First, I'm of the opinion that sharing experiences is good, also in the hope that voices of experience might help the next guy to have it little easier, and avoid some mistakes that have been made. While also admitting that it's important for each to do their own mistakes as we stumble and fall in our unique ways.

You say that it is 1st person "I" describing inner experiences. I wish it was that it was that simple, as what is interpreting and describing experiencing is also very much a language. And as languages are also spiritual living beings, they can carry also their psychological histories and trauma. A deeply traumatized language does not necessarily always think very well. A language which speaks through a living body is not identical with the the living body it is using to speak. Both aspects can be true, living body using a language, and language using a living body, in various mixtures, and the relation is very delicate and the more fantastic the deeper the resolution of the inquiry gets. I'm not the first or last to suggest that generic European language is deeply traumatized and in need of healing - Brouwer, Heidegger, Korzybski, Bohm, Buckminster Fuller etc. etc. have in their various ways contributed to therapeutic philosophy of language trying to heal itself and learning to think better. Small steps, yes, but as you say, in their ways even small steps can be very significant.

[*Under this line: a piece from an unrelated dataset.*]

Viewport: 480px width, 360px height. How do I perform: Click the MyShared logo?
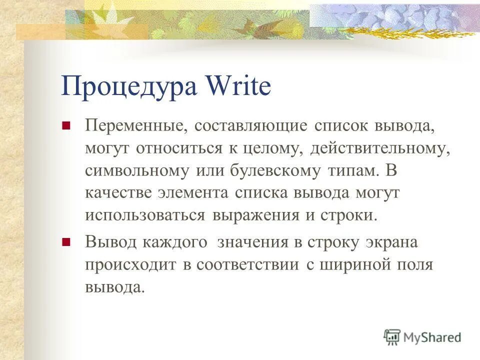(x=423, y=337)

Oh, and the wonder of learning different languages, learning to think in different languages and to compare how different languages think! To think on the level where we suddenly observe not only thoughts, but whole thinking processes of whole languages!

I could be even so bold, that after first sudden observation of a thought, trying to interprete and express a thought in language becames inevitably a process where a living body is participating in the self-healing process of a language. And that such therapeutic participation and friction truly deserves to be called Thinking with capital T.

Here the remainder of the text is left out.